Neil defrauded U.S. taxpayers out of $1.5 billion dollars in a savings and loan scam. Now however, Cruz has announced a key appointment that should disturb voters even more.

Cruz named Former Texas Senator Phil Gramm as his economic guru. This guy virtually crashed the U.S. economy. Gramm is largely responsible for two bills which led to the speculative bubble which popped in September 2008. First was his Gramm-Leach-Bliley bill that repealed Glass Steagall, which separated investment banking from commercial banking. Its repeal — which was signed into law by President Clinton, with the backing of Robert Rubin and Larry Summers — opened the door for a flood of money, from commercial banks, to flow into mortgage-backed securities and other funny-money schemes, which blew up in 2008.

The second bill was the Commodity Futures Modernization Act (CFMA), which totally freed derivative trading from any regulatory oversight. This was another Phil Gramm bill, and was central to the bubble creation from 2000 to 2008, and then again today.

Following the crash of 2008, the Dodd Frank bill was backed by Obama and teams of Wall Street lobbyists, who mobilized to make sure that Glass Steagall was not restored, and that the CFMA was kept in place. As a result, when combined with bailouts and Quantitative Easing, a new bubble has grown, allowing Wall Street speculators to continue the Ponzi scheme, while depriving the real economy of credit.

Phil Gramm is now an official at UBS, the Swiss bank which has been under fire for its protection of tax-cheating U.S. corporations and the upper echelon of financial speculators.
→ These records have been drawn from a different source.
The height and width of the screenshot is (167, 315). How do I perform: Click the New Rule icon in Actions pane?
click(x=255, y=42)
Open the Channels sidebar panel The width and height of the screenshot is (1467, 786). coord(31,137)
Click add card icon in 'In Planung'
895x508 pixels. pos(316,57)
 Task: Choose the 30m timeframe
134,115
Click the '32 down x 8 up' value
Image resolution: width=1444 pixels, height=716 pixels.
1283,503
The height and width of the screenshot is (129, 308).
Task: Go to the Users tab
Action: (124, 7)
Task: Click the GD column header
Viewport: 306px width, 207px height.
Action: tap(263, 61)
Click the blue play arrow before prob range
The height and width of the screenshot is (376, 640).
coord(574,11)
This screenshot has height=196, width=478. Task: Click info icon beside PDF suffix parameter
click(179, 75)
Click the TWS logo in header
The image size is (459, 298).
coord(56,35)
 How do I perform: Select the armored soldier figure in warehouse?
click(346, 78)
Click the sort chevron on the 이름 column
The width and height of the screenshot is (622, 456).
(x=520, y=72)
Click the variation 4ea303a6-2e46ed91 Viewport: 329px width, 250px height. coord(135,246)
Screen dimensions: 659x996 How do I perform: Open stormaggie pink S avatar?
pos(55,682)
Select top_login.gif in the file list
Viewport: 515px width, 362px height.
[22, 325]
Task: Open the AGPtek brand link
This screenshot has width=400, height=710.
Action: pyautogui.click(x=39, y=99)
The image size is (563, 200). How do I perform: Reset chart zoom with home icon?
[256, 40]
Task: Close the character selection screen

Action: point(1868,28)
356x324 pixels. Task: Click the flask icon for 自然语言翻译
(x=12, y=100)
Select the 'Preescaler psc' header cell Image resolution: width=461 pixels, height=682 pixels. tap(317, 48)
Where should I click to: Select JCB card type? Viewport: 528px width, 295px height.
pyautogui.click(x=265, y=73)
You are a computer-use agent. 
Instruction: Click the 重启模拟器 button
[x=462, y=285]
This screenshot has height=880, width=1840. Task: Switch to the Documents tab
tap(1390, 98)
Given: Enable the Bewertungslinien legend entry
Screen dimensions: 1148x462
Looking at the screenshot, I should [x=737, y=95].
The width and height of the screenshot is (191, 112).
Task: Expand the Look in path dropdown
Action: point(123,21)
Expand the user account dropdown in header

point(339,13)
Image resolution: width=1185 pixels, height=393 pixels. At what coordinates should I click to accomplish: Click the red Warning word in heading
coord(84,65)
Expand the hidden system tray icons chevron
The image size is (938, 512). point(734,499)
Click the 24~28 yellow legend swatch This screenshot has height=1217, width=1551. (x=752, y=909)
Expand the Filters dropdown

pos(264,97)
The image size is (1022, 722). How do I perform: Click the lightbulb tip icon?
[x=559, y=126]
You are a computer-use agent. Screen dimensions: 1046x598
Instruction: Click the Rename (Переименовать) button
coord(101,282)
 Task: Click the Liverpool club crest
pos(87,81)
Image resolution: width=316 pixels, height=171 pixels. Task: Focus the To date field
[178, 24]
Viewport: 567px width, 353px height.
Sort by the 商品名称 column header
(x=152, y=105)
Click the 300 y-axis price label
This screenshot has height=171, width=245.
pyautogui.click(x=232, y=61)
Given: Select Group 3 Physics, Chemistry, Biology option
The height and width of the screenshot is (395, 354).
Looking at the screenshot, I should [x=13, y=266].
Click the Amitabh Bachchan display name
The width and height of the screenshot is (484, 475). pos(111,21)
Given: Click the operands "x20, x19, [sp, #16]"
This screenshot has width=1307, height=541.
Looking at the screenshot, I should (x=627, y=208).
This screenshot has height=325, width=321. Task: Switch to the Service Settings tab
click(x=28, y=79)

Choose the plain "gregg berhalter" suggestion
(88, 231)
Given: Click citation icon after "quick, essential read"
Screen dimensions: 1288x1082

Gramm would be the architect of the Cruz economic model, great for Wall Street but no so hot for American taxpayers.

As for Hillary, she has rejected a return to Glass Steagall, as she has become the darling of Wall Street speculators who are heavily funding her campaign.  She vehemently defends Bill’s role in the repeal of Glass Steagall.

And, of course, she shares with Cruz a fondness for Goldman Sachs. The bank bailed out by U.S. taxpayers paid Hillary $675,000 for a speech. They also made a secret sweetheart loan to Ted Cruz’s U.S. Senate campaign. So in a Clinton-Cruz race the folks on Wall Street win either way

God help us.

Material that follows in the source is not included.